Some of you might disagree with what happened next, but Sophia can read. She has anxiety. She had witnessed my breakdowns. I felt like I had to say something.
I told Sophia that Bobbi Kristina had depression like Mommy does. I then explained that some people who have depression feel like the only way to escape their pain and sadness is to take their own life.
I had no idea what would follow. Sophia’s anxiety attacks can be triggered by almost anything.
But instead, she asked about herself. I told her for Mommy, anxiety is a major cause of my depression. And that living with anxiety is OK.
Luckily, my explanation was enough for her and no anxiety attack followed.
Well, Sophia is a big thinker. In the car this morning listening to her radio station, the DJ started to list off some news items starting with Bobbi Kristina. Sophia perked up and once again asked about her.

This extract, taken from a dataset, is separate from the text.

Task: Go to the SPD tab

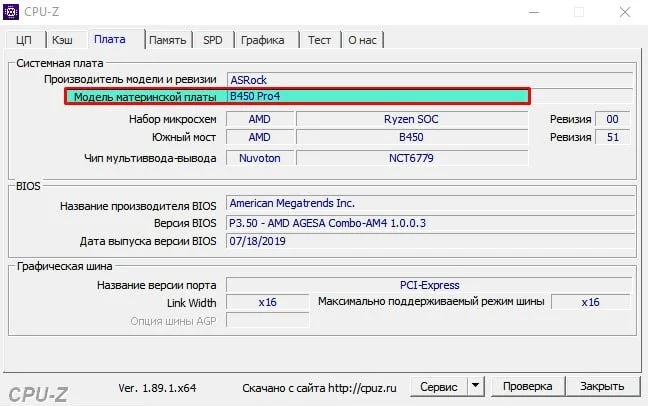Action: (x=213, y=40)
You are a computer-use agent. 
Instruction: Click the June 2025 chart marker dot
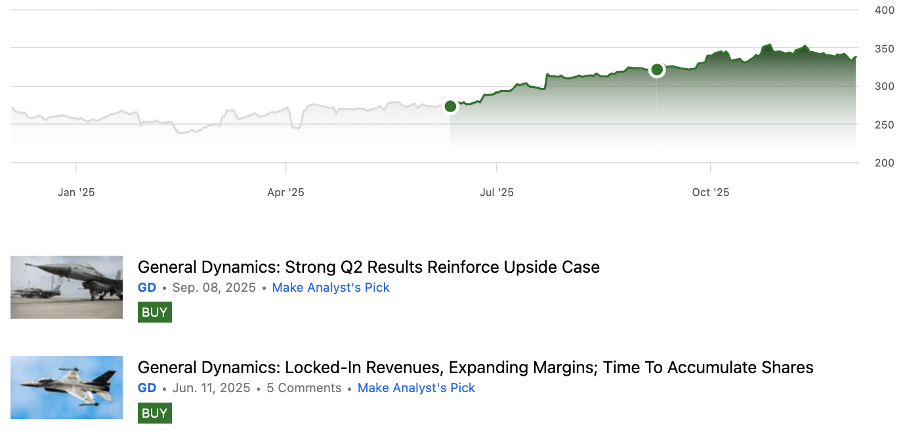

Sophia then asked, “Mommy, are you going to do that?”
“No, sweetie. Mommy is not going to kill herself.”
All this has left me in awe of her. At 8, she’s picked up news by reading magazine covers and by little snippets on the radio. I can’t hide everything from her. So much of me wanted to brush off the topic and lie to her, but I just couldn’t. This little girl has seen me shaking, crying, dry heaving and delusional. She’s seen me at my worst and is old enough to remember and know Mommy is sick. This little girl has anxiety herself. I had to tell her something.
Mental illness is real. It affects all ages. It plays with your mind. It plays with your body. Unfortunately, it can occur in children. And children can observe their parents. I chose to explain it to her in a way an 8-year-old would understand. I chose to break the stigma.